I am trying to calculate a (cross-sectional) average for each major interval on an x-axis, in order to do this I have to retrieve the label interval. My X-axis p.axis.ticker
ticker is a BasicTicker
object. This object has a base=10
and mantissas=[1, 2, 5]
.
I see on the x-axis that the labels show with an interval of 20 units (this number is what I am after), but another complication is that the figure is dynamic. The variable used for the X-axis can be changed, and therefore the interval automatically changes due to scaling (some variables are in the range of 0.1-0.5, others 5-10 e.g.). For this reason I need to gain access to the interval variable.

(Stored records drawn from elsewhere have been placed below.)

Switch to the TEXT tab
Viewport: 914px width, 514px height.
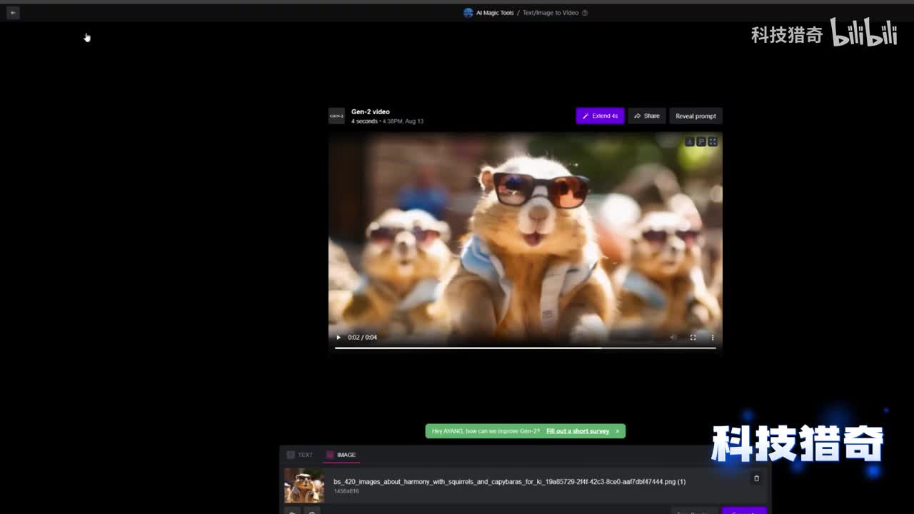coord(300,455)
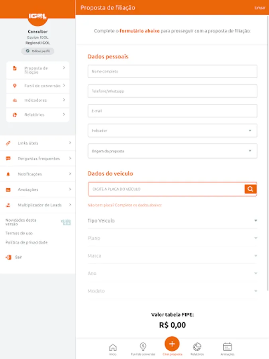Click the Editar perfil button
The image size is (269, 359).
[x=38, y=51]
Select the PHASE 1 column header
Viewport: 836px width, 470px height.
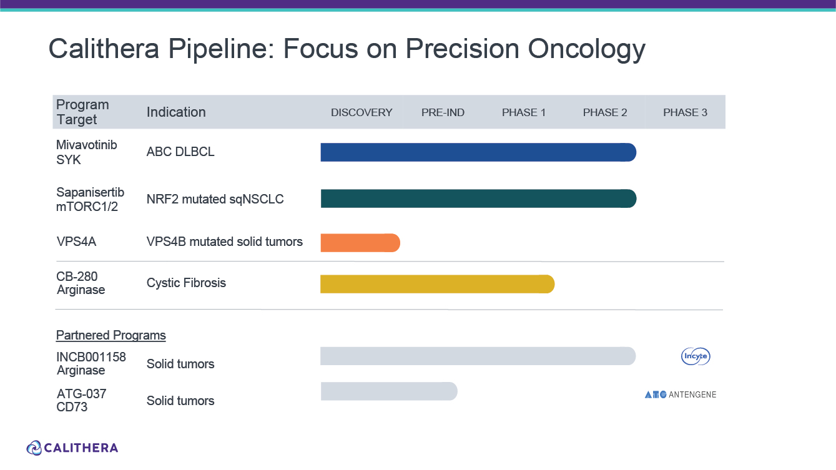(x=524, y=112)
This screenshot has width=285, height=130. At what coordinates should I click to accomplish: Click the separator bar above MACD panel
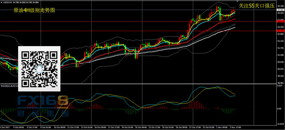(x=140, y=84)
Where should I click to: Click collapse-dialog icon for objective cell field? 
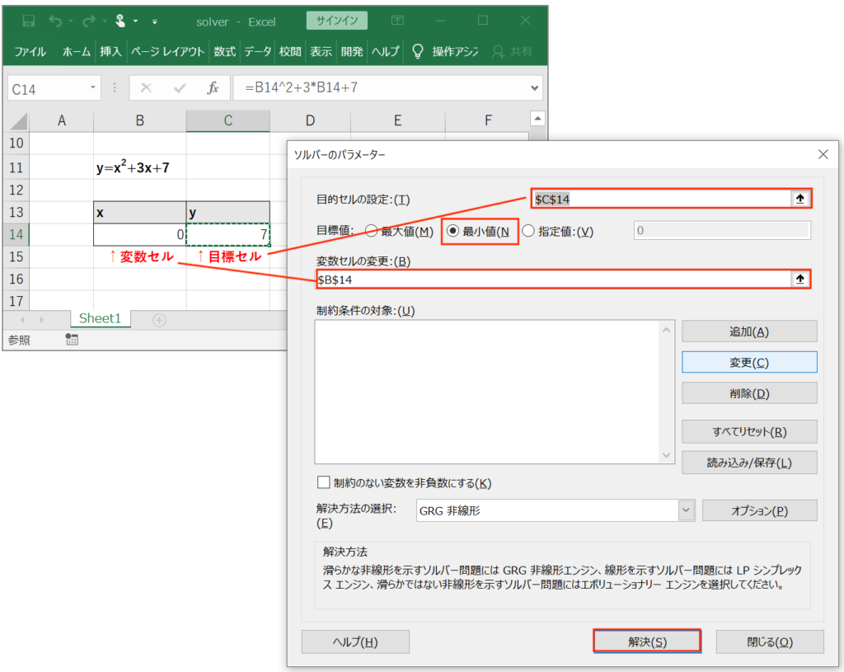tap(798, 199)
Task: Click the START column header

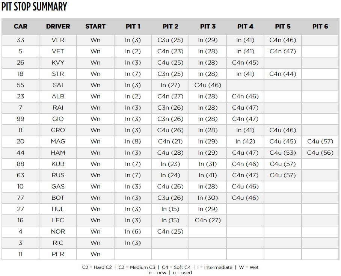Action: pos(95,27)
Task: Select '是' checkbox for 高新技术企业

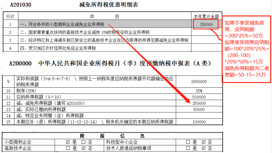Action: 68,148
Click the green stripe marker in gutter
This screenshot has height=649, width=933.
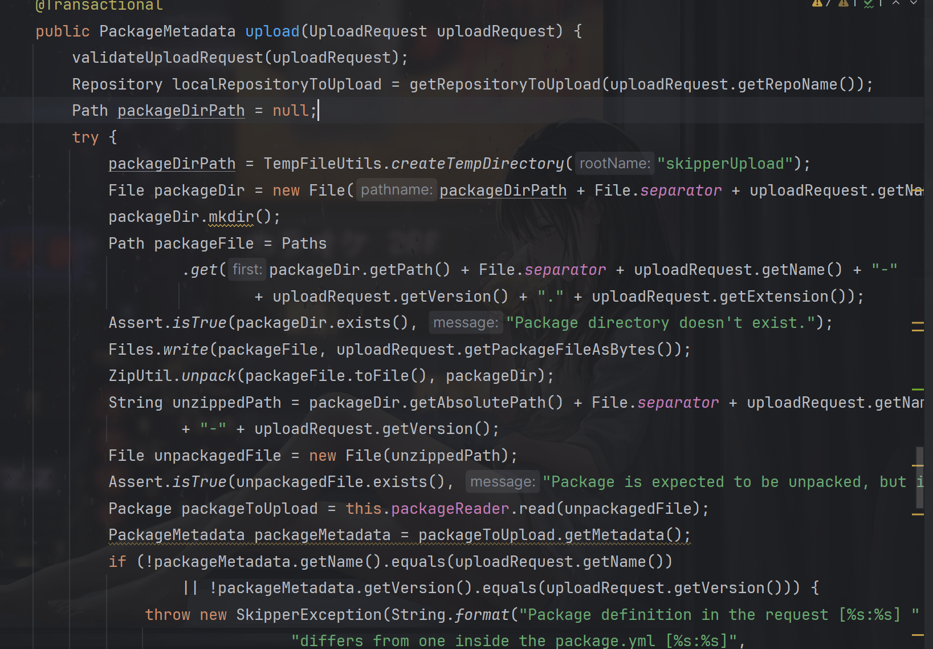[917, 389]
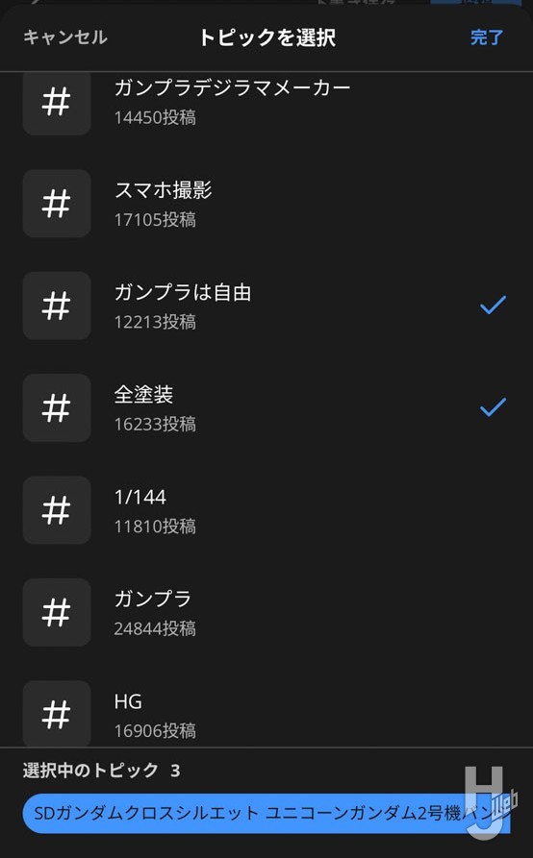533x858 pixels.
Task: Tap hashtag icon beside 全塗装
Action: (57, 408)
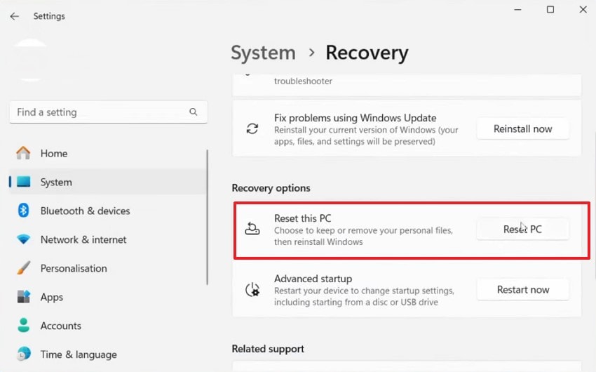
Task: Click System in the breadcrumb header
Action: point(263,53)
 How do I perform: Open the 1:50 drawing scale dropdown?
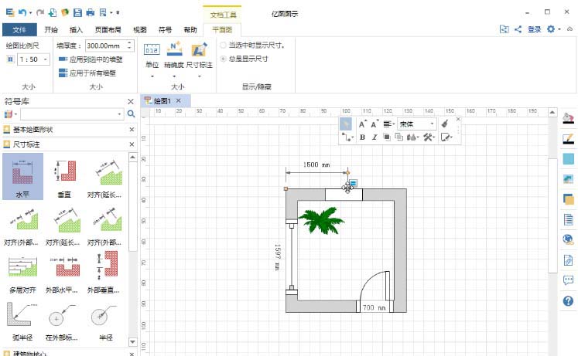[31, 59]
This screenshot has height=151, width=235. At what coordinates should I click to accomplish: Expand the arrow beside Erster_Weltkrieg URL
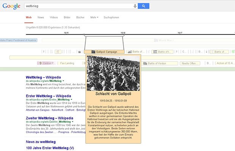point(72,99)
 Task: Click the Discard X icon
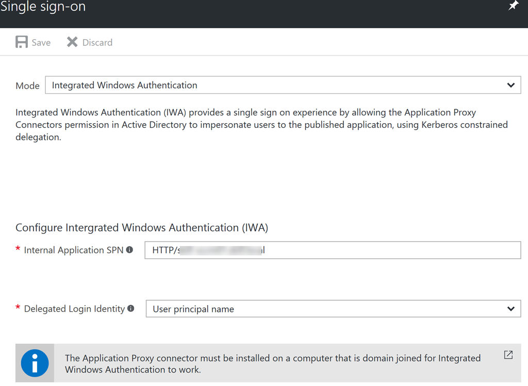72,42
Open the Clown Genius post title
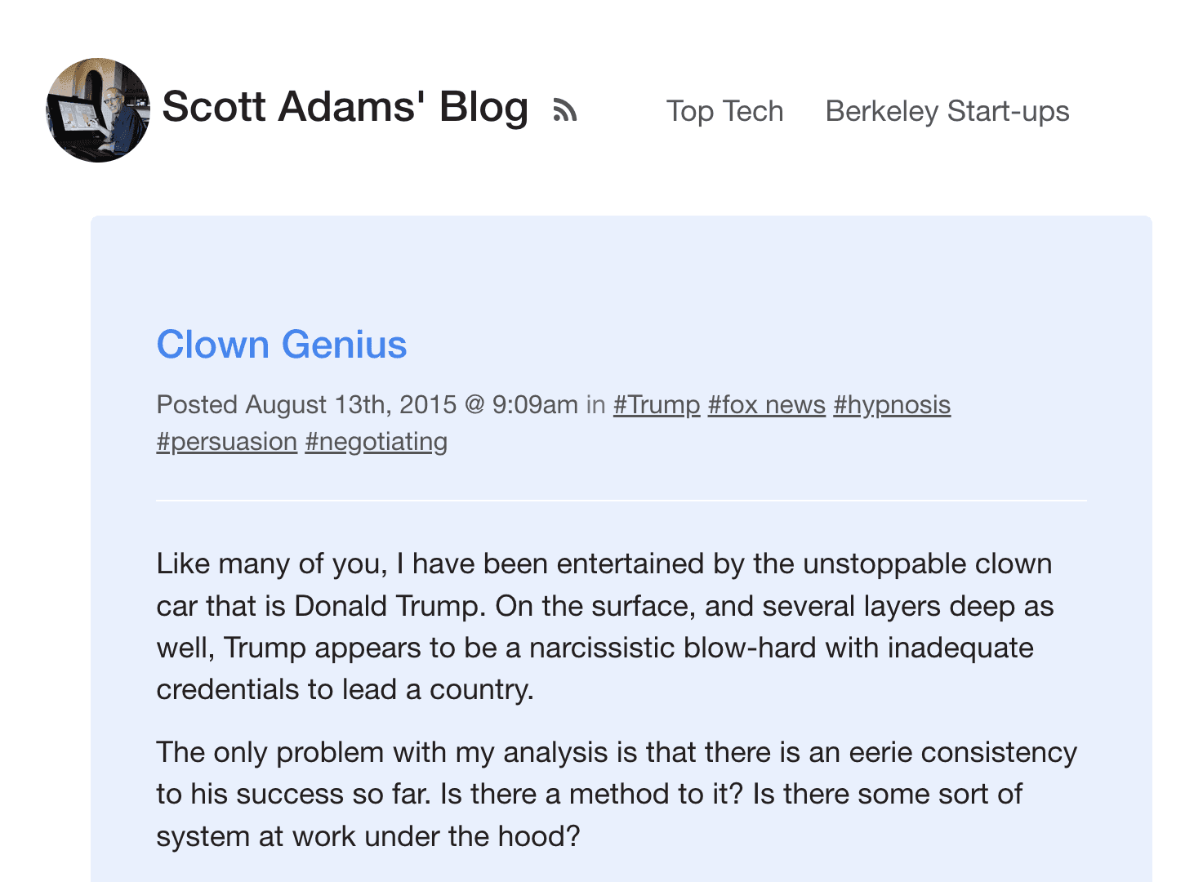1194x882 pixels. 282,345
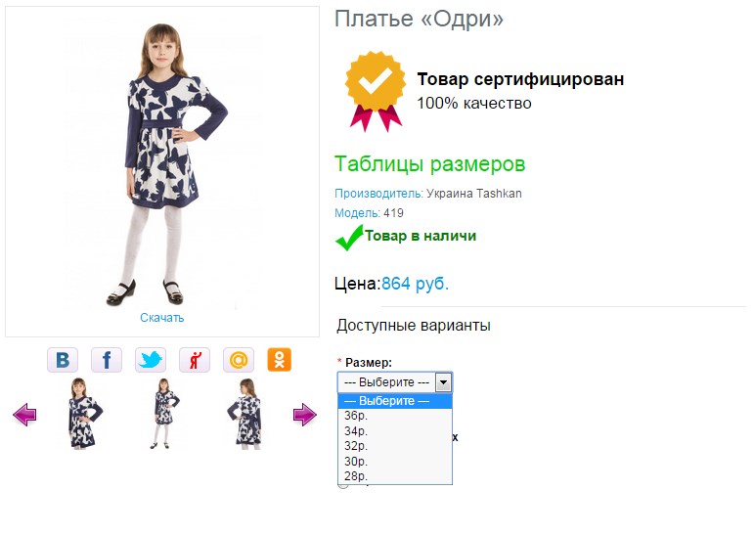Screen dimensions: 754x535
Task: Share via Mail.ru @ icon
Action: pyautogui.click(x=239, y=360)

from bokeh.io import curdoc
from bokeh.layouts import column, layout
from bokeh.models import ColumnDataSource, Select
from bokeh.plotting import figure
axis_map = {
"Return": "ret",
"Holding period": "holdp",
"Data source": "source",
}
x_axis = Select(title="X Axis", options=sorted(axis_map.keys()), value="Holding period")
y_axis = Select(title="Y Axis", options=sorted(axis_map.keys()), value="Return")
source = ColumnDataSource(data=dict(x=[], y=[]))
p = figure(plot_height=600, plot_width=700, title="", sizing_mode="scale_both")
scatter = p.scatter(x="x", y="y", source=source, size=4, color="color", fill_alpha="alpha", marker="marker")
def update_data()
...
interval = p.axis.ticker.*get_interval()*
df['interval_group'] = df[x_name].apply(lambda x: interval*round(x/interval))
y_avg = df.groupby('interval_group')[y_name].mean()
source.data = dict(x=..,
y=..,
y_avg=y_avg
)
controls = [x_axis, y_axis]
for control in controls:
control.on_change('value', lambda attr, old, new: update())
inputs = column(*controls, width=320, height=1000)
inputs.sizing_mode = "fixed"
l = layout([
[inputs, p, h],
], sizing_mode="scale_both")
update()
doc = curdoc()
doc.add_root(l)
doc.title = "Test"
In BokehJS, ContinuousTicker
(a parent class of BasicTicker
) has an abstract get_interval
method - seems like it's exactly what you need. But neither this method nor anything that uses it is exposed on the Python side. Well, at least as far as I can tell.
To get the required value, I would either recreate the body of the get_interval
method in Python or create a custom ticker (or an axis, likely) where the only custom behavior is to send the computed value to the Python side.